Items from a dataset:
************

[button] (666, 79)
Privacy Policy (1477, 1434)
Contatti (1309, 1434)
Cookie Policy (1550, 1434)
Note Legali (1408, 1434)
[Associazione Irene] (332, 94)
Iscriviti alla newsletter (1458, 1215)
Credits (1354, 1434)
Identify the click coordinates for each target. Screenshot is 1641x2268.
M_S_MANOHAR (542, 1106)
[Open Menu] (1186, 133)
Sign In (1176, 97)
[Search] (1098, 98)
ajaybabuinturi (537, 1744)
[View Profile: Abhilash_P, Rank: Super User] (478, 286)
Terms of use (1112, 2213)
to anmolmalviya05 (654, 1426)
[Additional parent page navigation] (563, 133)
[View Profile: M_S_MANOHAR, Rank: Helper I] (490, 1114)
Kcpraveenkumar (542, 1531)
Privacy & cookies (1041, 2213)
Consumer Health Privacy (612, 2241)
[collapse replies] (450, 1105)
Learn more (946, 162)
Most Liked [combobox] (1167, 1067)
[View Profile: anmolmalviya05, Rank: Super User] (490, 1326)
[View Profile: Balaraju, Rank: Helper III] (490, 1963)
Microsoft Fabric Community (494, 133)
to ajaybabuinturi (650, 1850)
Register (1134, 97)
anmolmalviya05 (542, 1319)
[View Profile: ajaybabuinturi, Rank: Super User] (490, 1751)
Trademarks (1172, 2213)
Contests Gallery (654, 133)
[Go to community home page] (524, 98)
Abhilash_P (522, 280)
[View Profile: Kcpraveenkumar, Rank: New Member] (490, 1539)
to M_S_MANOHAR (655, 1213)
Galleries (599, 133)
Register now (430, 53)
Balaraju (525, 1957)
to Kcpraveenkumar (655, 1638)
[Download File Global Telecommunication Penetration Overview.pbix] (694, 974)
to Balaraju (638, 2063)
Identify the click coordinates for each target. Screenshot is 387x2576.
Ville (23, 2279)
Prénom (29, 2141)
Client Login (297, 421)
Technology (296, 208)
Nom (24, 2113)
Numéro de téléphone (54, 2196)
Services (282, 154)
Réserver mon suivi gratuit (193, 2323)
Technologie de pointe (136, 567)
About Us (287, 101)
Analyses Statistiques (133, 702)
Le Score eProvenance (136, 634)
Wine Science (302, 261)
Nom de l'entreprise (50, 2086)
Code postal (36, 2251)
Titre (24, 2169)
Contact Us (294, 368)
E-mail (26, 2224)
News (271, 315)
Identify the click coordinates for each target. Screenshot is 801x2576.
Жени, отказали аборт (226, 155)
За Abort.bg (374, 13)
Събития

************

*ACTIVITY*:
Print, from the entries above, the line with "Kcpraveenkumar (542, 1531)", the line with "Microsoft Fabric Community (494, 133)" and all lines between them, exactly and with nothing else.

*OUTPUT FOR THIS TASK*:
Kcpraveenkumar (542, 1531)
Privacy & cookies (1041, 2213)
Consumer Health Privacy (612, 2241)
[collapse replies] (450, 1105)
Learn more (946, 162)
Most Liked [combobox] (1167, 1067)
[View Profile: anmolmalviya05, Rank: Super User] (490, 1326)
[View Profile: Balaraju, Rank: Helper III] (490, 1963)
Microsoft Fabric Community (494, 133)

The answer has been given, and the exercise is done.